Two twenty five. I forget why I started reading the Sartre play yesterday. It isn’t very life affirming or romantic. The situations are extreme and no fun at all. People are popping each other off right and left. I don’t think I’ll finish it. Too grim, like Norman Mailer or something. I might take a nap now. I didn’t sleep very much last night.
Four thirty. Until I was about 24 years old, I never had any Romantic thoughts. That was when I was introduced to Jung and Alcoholics Anonymous, and the effect of those doctrines was not healthy for me. But once I had discovered his theories, I was stuck with Jung for another 20 years. Finally I took cognitive therapy seriously and began to apply it to my life. My mind had been in the habit of “splitting” everything into dichotomies, or pairs of contraries, like Aristotle with the law of excluded middle, only much worse. I was 39 years old when this was happening. After I turned 40 I began looking for the shades of gray. I learned that predicting the future was impossible, and how to avoid magnification and personalization. Eventually I mastered all of the cognitive distortions. Now it seems I’m sort of waiting around for the next movement in psychology. Something will doubtless come along. Hopefully it’ll be more accurate than the previous two trends. I heard some talk of phenomenology being absorbed into psychology two years ago, something along the lines of Sartre and existential psychoanalysis. There are no new ideas, just new terminology for the old ones. I guess I’ll finish that Sartre play now.
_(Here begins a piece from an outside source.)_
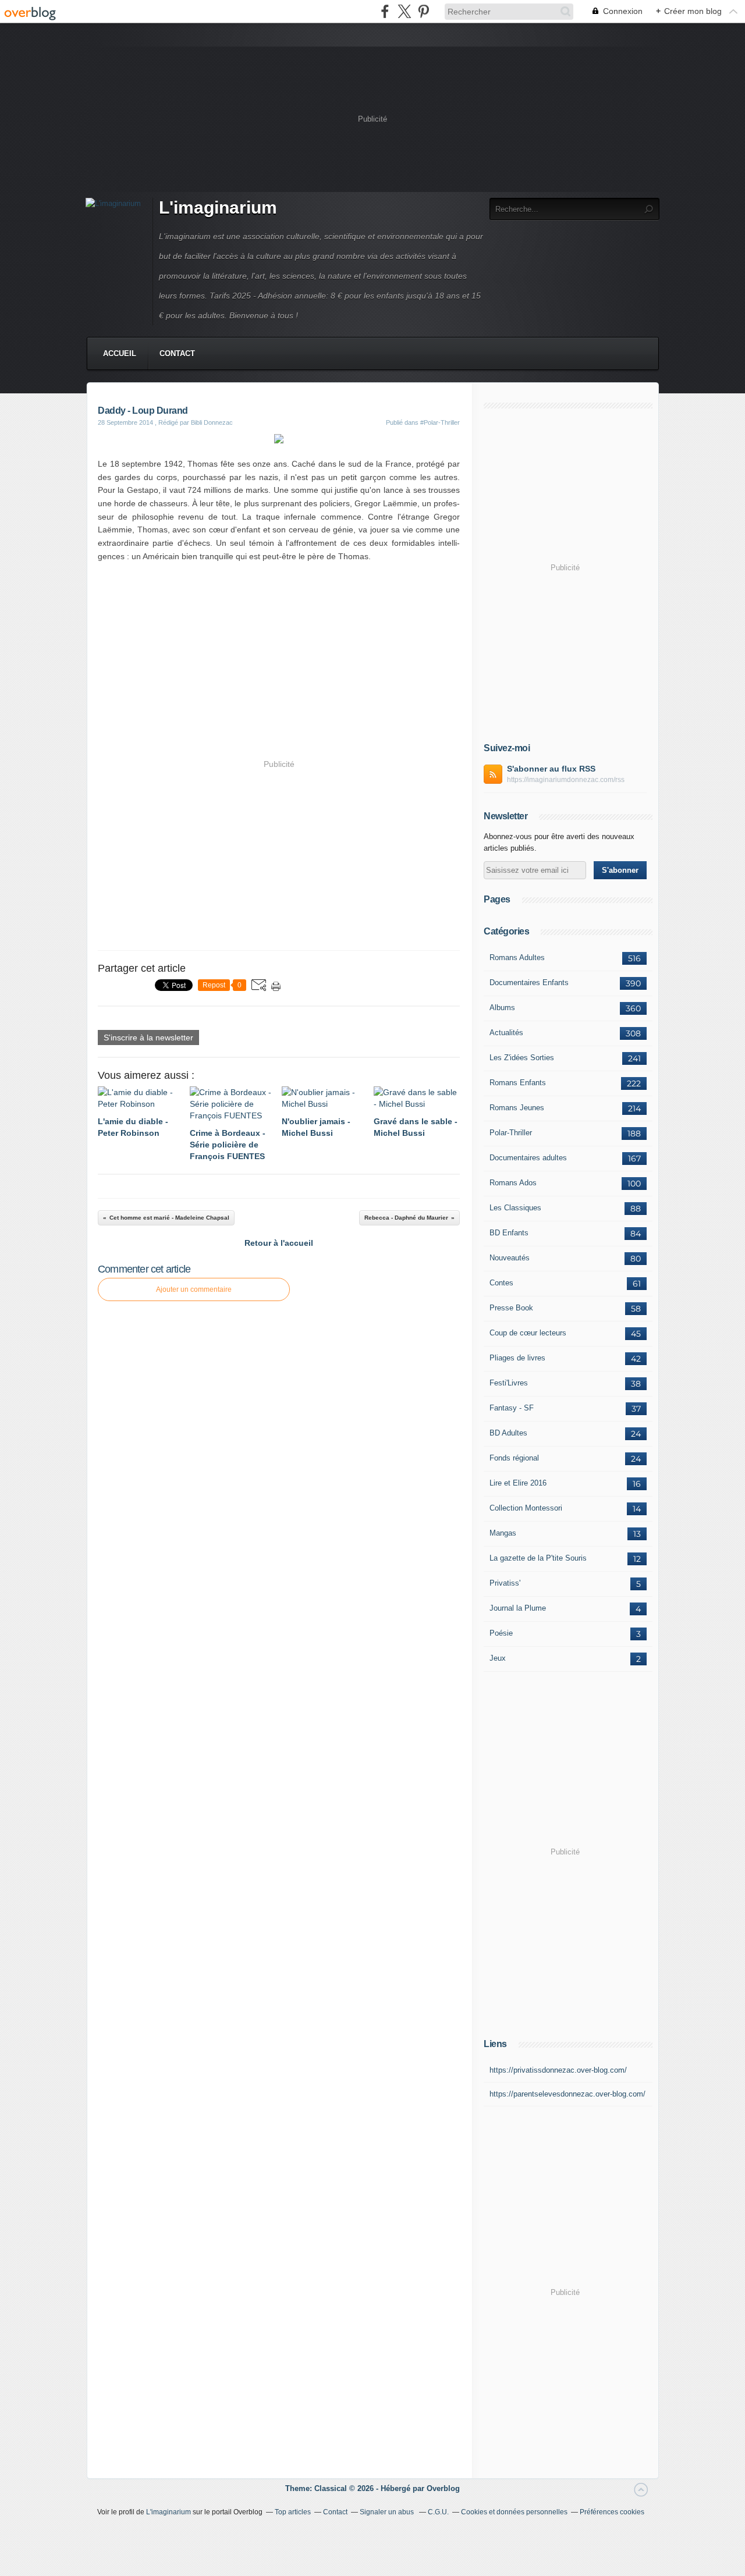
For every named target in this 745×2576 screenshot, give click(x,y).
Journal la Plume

Eleven thirty. I keep thinking this is Saturday. I slept in for a couple of hours, then fed the dog and went to the store. I ran into Lisa from the salon. Apparently she’s working but not doing hair. She added that her uncle just died the other day. I still think people are magnifying the negative things that happen. Surely not everything is going wrong. This is where cognitive therapy can be useful, if people are receptive to learning something new. I see many of us letting one or two negative events color everything else dark, but that’s not realistic. Rather than wallowing in depression we ought to balance the bad perceptions with positive ones. Try to be optimistic on a daily basis. The end of the world hasn’t happened yet, so don’t expect it now. Having a positive attitude can turn the ship around, while moaning merely assists the storm. I don’t want to see us all shipwrecked. I guess that’s why I kick against the prevailing sentiment of doom and gloom. Despair avails us nothing. We owe ourselves an outlook of hope.